## Work order
Give every line below again, exactly as it appears.

## Records provided
━━━━━━━━━━━━━━━━━━━━
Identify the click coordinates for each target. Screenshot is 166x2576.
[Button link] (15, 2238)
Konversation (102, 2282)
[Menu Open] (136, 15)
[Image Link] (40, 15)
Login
━━━━━━━━━━━━━━━━━━━━
## Task result
Identify the click coordinates for each target. Screenshot is 166x2576.
[Button link] (15, 2238)
Konversation (102, 2282)
[Menu Open] (136, 15)
[Image Link] (40, 15)
Login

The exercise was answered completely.